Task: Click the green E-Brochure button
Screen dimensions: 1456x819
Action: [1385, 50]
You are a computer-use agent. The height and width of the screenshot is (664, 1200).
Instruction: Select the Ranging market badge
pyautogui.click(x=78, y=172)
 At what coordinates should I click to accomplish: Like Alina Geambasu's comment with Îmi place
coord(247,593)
────────────────────────────────────────
Copy out every one of the records above, reproducing each line character for character.

OUTPUT FOR THIS TASK.
Task: Click the green E-Brochure button
Screen dimensions: 1456x819
Action: [1385, 50]
You are a computer-use agent. The height and width of the screenshot is (664, 1200).
Instruction: Select the Ranging market badge
pyautogui.click(x=78, y=172)
 At what coordinates should I click to accomplish: Like Alina Geambasu's comment with Îmi place
coord(247,593)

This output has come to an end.